• Extract provided:
# My first pig



## triton63 (Nov 17, 2016)

My parents have a pig infestation and I finally got a chance to get to south Georgia to check them out.  Saw a bunch, heard a lot more but only had one that presented a shot.  Very thick woods.  Pigs squealing and grunting all morning and evening but just far enough away in the brush that you can't see them.  Anyway, should be some good sausage when Dean's in Pavo, GA finishes processing it.  This one is only 138 lbs but I am still excited to finally get one. 

First is of the pig.  Second is a pic taken after dark with lots of pigs at the base of my tree.  Had to run them off to come down.


----------



## GA native (Nov 17, 2016)

I get the feeling that it is the first of many.


----------



## georgia_home (Nov 17, 2016)

If it's thick with hogs and the brush, with short shots, get your self something a little quicker to shoot.

Maybe something like a semi shotgun or rifle will give faster follow-up shots. Maybe get down there in them, ground hunt. You may be able to get multiples in a sitting.

Good luck.


----------



## lastofthebreed (Nov 18, 2016)

Congratulations!  Nice pig!


----------



## ppdaazn (Nov 19, 2016)

ive never kill one before. if you parents would like some help getting rid of a few pigs i volunteer!!!


----------



## mattech (Nov 19, 2016)

Congrats


----------



## bfriendly (Nov 24, 2016)

• Challenges:
1/ Answer the following from the forum thread about pig hunting in south Georgia.
(a) How much did the pig in the first post weigh?
(b) Which business is processing the pig, and in what town?
(c) What kind of firearm does georgia_home suggest for faster follow-up shots?
2/ Carry on the forum thread about pig hunting in south Georgia from the point where it stops.

• Dataset:
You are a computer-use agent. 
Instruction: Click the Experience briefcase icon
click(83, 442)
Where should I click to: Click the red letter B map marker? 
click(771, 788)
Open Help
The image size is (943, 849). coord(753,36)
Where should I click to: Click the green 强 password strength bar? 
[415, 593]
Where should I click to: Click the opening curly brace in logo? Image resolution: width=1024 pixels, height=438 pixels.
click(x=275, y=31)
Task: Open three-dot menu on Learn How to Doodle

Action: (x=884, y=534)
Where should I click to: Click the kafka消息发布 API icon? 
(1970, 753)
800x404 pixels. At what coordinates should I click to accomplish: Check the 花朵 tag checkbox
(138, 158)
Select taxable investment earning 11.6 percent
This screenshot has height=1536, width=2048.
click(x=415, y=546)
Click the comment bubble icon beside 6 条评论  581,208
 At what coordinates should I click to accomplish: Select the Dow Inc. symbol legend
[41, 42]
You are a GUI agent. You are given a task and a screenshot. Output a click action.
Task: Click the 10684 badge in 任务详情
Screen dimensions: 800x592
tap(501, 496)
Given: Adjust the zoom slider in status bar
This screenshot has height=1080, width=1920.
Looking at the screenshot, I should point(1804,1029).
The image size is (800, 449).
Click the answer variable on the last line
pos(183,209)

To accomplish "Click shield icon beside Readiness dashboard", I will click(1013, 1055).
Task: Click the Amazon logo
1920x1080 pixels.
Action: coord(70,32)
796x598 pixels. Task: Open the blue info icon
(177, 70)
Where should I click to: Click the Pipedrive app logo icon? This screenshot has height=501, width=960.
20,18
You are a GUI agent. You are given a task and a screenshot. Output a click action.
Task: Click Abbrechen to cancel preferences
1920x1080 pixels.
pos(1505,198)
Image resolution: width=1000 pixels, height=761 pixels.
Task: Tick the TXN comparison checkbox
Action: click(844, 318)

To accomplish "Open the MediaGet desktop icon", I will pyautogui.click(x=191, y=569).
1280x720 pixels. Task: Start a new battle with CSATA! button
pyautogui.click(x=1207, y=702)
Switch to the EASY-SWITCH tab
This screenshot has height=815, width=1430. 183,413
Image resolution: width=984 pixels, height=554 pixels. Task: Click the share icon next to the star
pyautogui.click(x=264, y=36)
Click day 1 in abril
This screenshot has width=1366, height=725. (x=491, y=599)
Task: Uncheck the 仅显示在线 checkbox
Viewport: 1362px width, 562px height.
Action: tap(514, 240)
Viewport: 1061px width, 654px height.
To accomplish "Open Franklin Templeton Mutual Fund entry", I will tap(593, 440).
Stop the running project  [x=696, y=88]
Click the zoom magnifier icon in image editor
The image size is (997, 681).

• The results:
1/
(a) 138 lbs.
(b) Dean's, in Pavo, GA.
(c) A semi shotgun or rifle.

2/
No doubt you were feeling the RUSH that night! Way to get one! 
If the hogs are being a real nuisance and causing crop damage or anything of that sort...........then you really need to kill as many as you can. If they are just a hunting and harvesting opp, then one at a time is perfect!


----------



## frankwright (Nov 24, 2016)

If you start killing and eating wild pigs you will get to where you don't care as much about deer hunting!


----------



## Living Proof (Nov 24, 2016)

Triton ol' buddy, where you been? Long time no see, how is mom and dad? Can I go with you next time, LOL. nice pig!


----------



## triton63 (Nov 28, 2016)

I'm heading back later this week to try for another one.  The first one is ready for pick up at the processor's.  Looking forward to trying the sausage.  I'll let my parents and my uncle know we have plenty of volunteers to take out the hogs if they decide they want them gone!  Thanks for all the offers!


----------



## stiles1682 (Dec 4, 2016)

FYI, you CAN shoot those hogs at night. With a light too!


----------



## OptimumShine (Dec 5, 2016)

Add me to the list. I am in Thomasville and would love to come take some sausage and Boston butt off their hands


----------



## kmckinnie (Dec 5, 2016)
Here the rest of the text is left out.